PROBLEM DESCRIPTION :: Copy the Kol Nidre passage starting with "These strange constellation-creatures" and going on through "all that knowing.", substituting "star-beings" for "constellation-creatures".

In your mind, without opening your eyes, look above you. Tonight, at this very moment, there is a heavenly court hanging directly above us, dazzling and haunting and staring, seeing all of what you did this year, what promises we kept and what promises we didn’t. And no, it’s not that tidy panel of angels dressed in vanilla frosting and fluffy cloud scarves with harps - no shame if you saw it, I saw it too -- but no, look again, inside and above your mind. The tribunal convened above us, right now, is alive, beaming, visible only tonight on Kol Nidre. Sure, we can say it’s court made of angels, but there is a immense gaggle of them, picture them: a congregation so wild and numerous, they are piled upon one another, and oh, these “angels” are made mostly of eyes, many many eyes, and oh, and their eyes are comprised solely of stars, so many many stars, packed tight into the seams of their alien angelic pupils, eyeballs of entire galaxies witnessing us, in our exhausted, daily attempts at wholeness.
These strange constellation-creatures have seen us, in a kind of seeing we can’t imagine, perhaps it shouldn’t even be called seeing, more like a thrumming-reaching-sensing. They have been awake all this time, they watched you make promises and break them, watched you make promises and keep them and they know what keeping them cost you; they watched you fail, flail, re-commit, get fired up, feel rootless, ruthless, selfish, feel holy, true, connected… they’ve above us right now in all that knowing.

RECORDS ::

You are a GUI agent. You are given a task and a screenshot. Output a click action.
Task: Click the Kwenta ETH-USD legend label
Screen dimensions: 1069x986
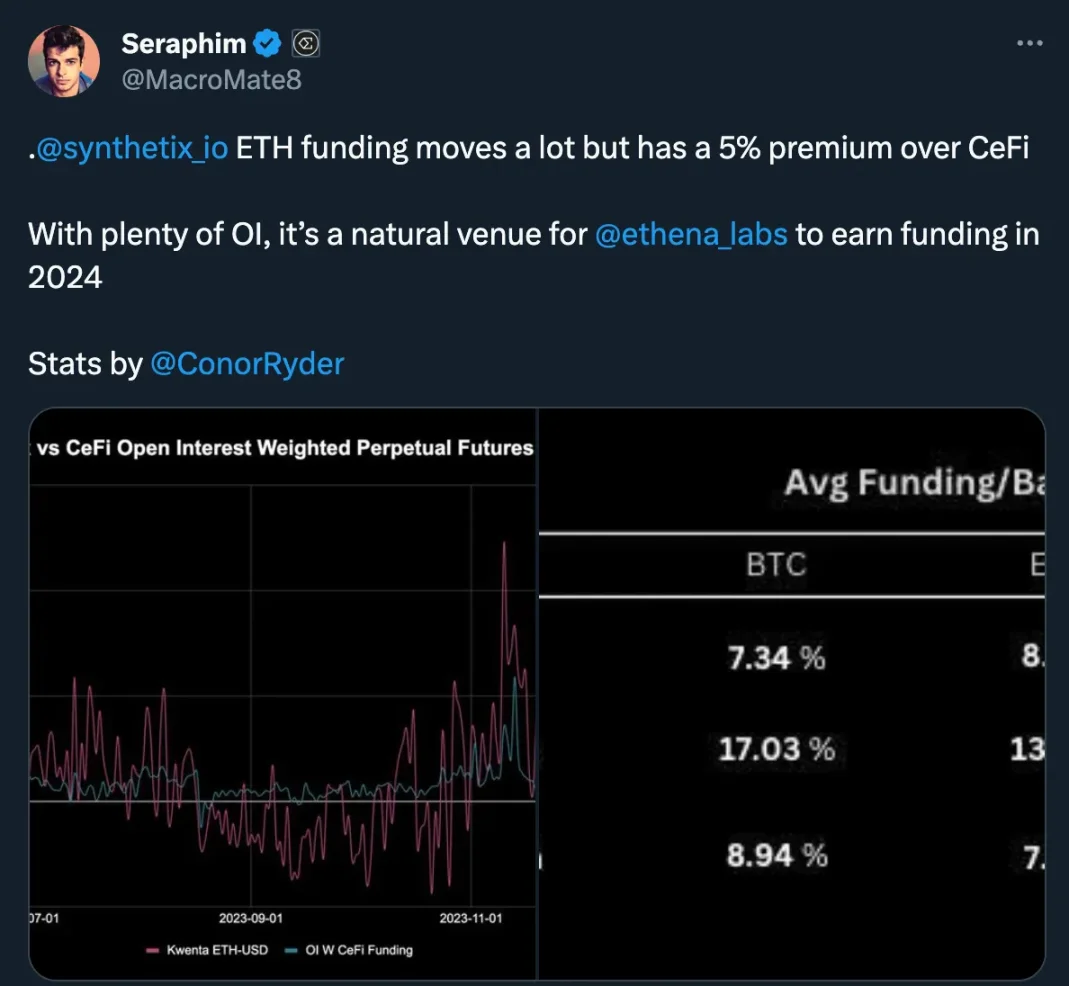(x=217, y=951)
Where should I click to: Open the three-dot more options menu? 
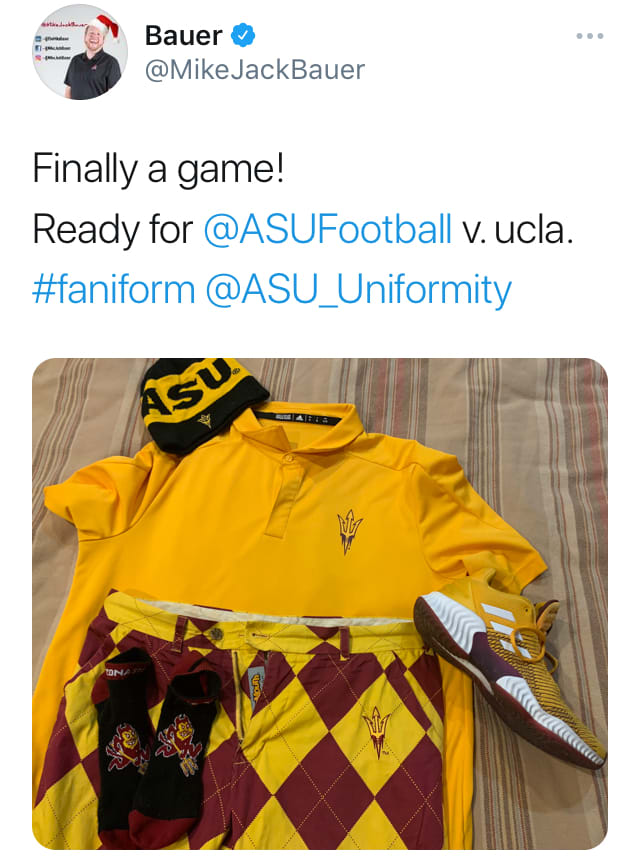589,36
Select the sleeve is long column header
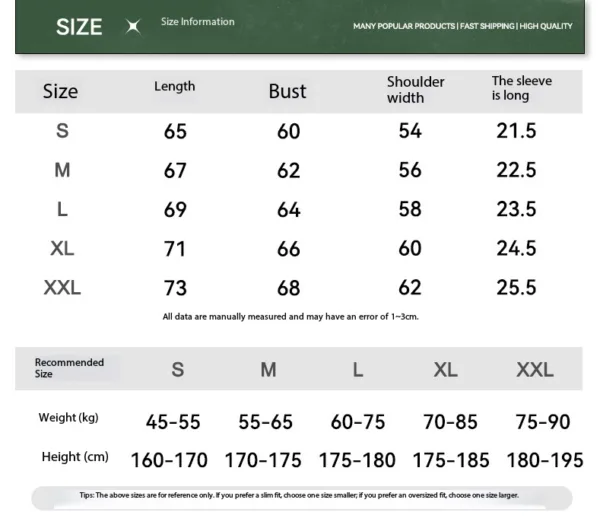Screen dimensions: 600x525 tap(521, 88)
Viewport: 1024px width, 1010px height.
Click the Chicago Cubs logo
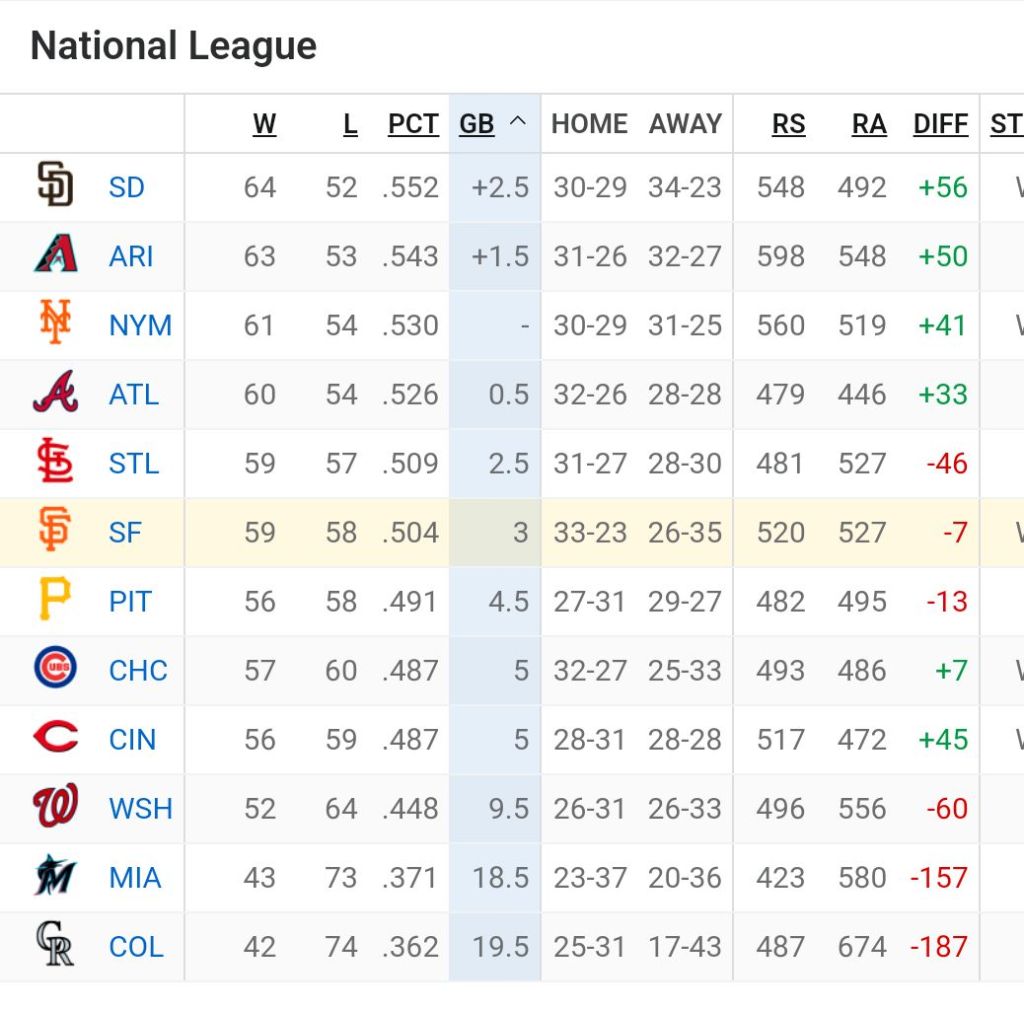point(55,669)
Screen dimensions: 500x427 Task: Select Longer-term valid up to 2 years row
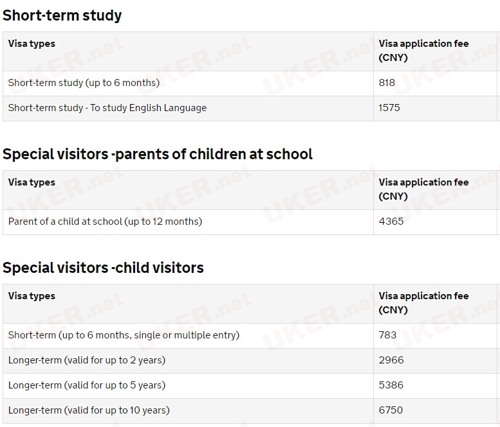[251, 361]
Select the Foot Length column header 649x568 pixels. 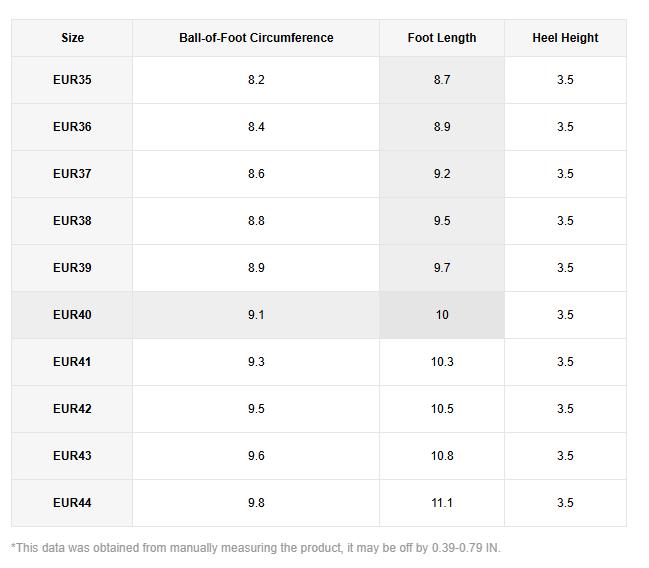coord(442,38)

...

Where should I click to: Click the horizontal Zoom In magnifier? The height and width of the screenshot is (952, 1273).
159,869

RIGHT ANSWER ::
These strange star-beings have seen us, in a kind of seeing we can’t imagine, perhaps it shouldn’t even be called seeing, more like a thrumming-reaching-sensing. They have been awake all this time, they watched you make promises and break them, watched you make promises and keep them and they know what keeping them cost you; they watched you fail, flail, re-commit, get fired up, feel rootless, ruthless, selfish, feel holy, true, connected… they’ve above us right now in all that knowing.